Nonostante l’ovvietà dei fatti, nessuna forza governativa sembrerebbe dunque aver contrastato l’operato dell’azienda, il quale risultava palesemente in contraddizione con la legislazione congolese in vigore (Oro africano, la frode cinese del fiume Ituri, 2012).

Purtroppo, quanto avvenuto in RDC non è un caso isolato. Difatti, alcune ricerche svolte dal

Southern Africa Resource Watch (SARW) hanno portato alla luce dati che dimostrano, fra 2011

e 2013, la presenza di un numero cospicuo di operatori minerari cinesi o sino-congolesi non registrati, i quali hanno svolto attività estrattive senza licenza lungo le rive del distretto Ituri. L’oro grezzo estratto da queste imprese, contrariamente a quanto richiesto dalla legge, non era valutato né tassato dal Centre d’Evaluation, d’Expertise et de Certification (CEEC) (Carish 2014, p.35).

Complessivamente, il quadro che emerge dall’analisi del mercato aurifero sino-africano risulta dunque assai complesso e delicato.

Non solo l’attività estrattiva cinese ha avuto serie ripercussioni sociali, ambientali ed economiche su tutto il Continente Nero, ma essa manca anche di trasparenza, un elemento fondamentale ed alla base di qualsiasi rapporto commerciale solido e duraturo.

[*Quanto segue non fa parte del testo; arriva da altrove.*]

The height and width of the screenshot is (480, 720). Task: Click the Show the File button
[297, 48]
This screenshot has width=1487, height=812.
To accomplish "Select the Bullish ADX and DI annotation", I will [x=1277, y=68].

Cionondimeno, in un paese come l’Africa caratterizzato da una scarsa possibilità di trovare occupazione e da salari miseramente bassi, la produzione ed il commercio di oro -per vie legali o illegali- restano una delle principali risorse di cui il Paese dispone, nonché fattori chiave per la potenziale crescita ed il risollevamento dell’economia statale (Copparoni, 2017).

Di tutto ciò, Pechino si compiace e non poco. Difatti, è proprio tale fragile meccanismo che le consente di trarre benefici ineguagliabili dall’estrazione dell’oro africano e, più in generale, dal commercio aurifero con l’Africa.